La Libye, le Niger, le Soudan et le Tchad vont “coordonner les actions” de leurs forces armées pour lutter contre “la criminalité” transnationale dans le Sahel. Les quatre pays “conviennent de la mise en place d’un mécanisme de coopération en matière de sécurisation des frontières et de lutte contre la criminalité transnationale organisée”, selon un communiqué publié à l’issue d’une réunion à Niamey des ministres de la Défense, de l’Intérieur et des Affaires étrangères de ces pays. Les chefs des armées et les responsables des services de renseignements ont pris part à la réunion. Ces pays ont particulièrement pointé “la zone sud de la Libye devenue un foyer de menaces graves” et “persistantes pour les quatre pays”. Cette zone “sert de base notamment aux “organisations terroristes”, aux “trafiquants de tout genre” et “à des groupes armés hostiles aux pays voisins” en “se livrant au mercenariat et aggravant de ce fait la crise libyenne”.

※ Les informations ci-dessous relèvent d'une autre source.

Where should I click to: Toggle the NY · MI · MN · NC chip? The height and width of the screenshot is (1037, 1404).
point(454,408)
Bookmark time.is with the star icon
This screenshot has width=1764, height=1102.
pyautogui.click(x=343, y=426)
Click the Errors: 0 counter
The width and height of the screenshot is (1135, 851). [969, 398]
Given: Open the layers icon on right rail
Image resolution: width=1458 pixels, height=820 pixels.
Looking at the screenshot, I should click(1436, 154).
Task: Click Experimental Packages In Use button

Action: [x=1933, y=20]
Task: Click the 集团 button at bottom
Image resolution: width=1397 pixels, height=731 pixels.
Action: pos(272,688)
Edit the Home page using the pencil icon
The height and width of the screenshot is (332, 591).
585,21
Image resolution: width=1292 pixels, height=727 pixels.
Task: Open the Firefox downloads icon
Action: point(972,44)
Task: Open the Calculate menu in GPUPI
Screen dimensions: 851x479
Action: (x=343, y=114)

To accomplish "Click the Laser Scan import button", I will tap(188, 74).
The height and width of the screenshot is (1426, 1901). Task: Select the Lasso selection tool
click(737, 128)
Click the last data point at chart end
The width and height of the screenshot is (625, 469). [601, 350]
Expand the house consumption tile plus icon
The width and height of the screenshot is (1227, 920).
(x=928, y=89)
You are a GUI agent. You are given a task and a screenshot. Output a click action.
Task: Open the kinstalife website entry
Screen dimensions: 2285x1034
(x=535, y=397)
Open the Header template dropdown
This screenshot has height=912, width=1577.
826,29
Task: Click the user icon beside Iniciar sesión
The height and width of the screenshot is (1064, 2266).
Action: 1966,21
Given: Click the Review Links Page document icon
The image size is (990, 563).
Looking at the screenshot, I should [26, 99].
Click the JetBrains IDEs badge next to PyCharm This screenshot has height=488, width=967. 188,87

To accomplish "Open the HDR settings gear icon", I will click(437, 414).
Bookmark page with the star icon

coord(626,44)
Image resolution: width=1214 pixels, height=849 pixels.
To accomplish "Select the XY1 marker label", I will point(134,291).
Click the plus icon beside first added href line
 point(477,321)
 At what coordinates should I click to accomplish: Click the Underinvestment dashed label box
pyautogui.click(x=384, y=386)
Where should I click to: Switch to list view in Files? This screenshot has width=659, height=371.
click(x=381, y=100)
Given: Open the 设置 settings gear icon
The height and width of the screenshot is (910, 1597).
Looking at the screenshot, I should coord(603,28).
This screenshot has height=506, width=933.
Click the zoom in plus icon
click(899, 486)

“Les modalités pratiques” des opérations conjointes seront définies ultérieurement, assure le texte. D’ores et déjà, ces pays ont décidé de “développer des échanges d’informations” et d’élaborer “un accord de coopération judiciaire”.

Un “protocole d’accord” sera signé le 3 mai à N’Djamena, visant au “renforcement” de leur coopération en matière de sécurité et de surveillance de leurs frontières communes.

Régulièrement invoquée par les chefs d’État de la région comme par les pays occidentaux, la coordination des forces de sécurité dans la zone sahélienne est un véritable serpent de mer des discussions, mais elle peine à se mettre en place.

Selon de nombreux experts, le sud de la Libye est devenu l’un des sanctuaires où s’étaient reformées les cellules jihadistes après que les mouvements islamistes armés eurent été délogés du nord du Mali depuis janvier 2013 par une opération militaire franco-africaine.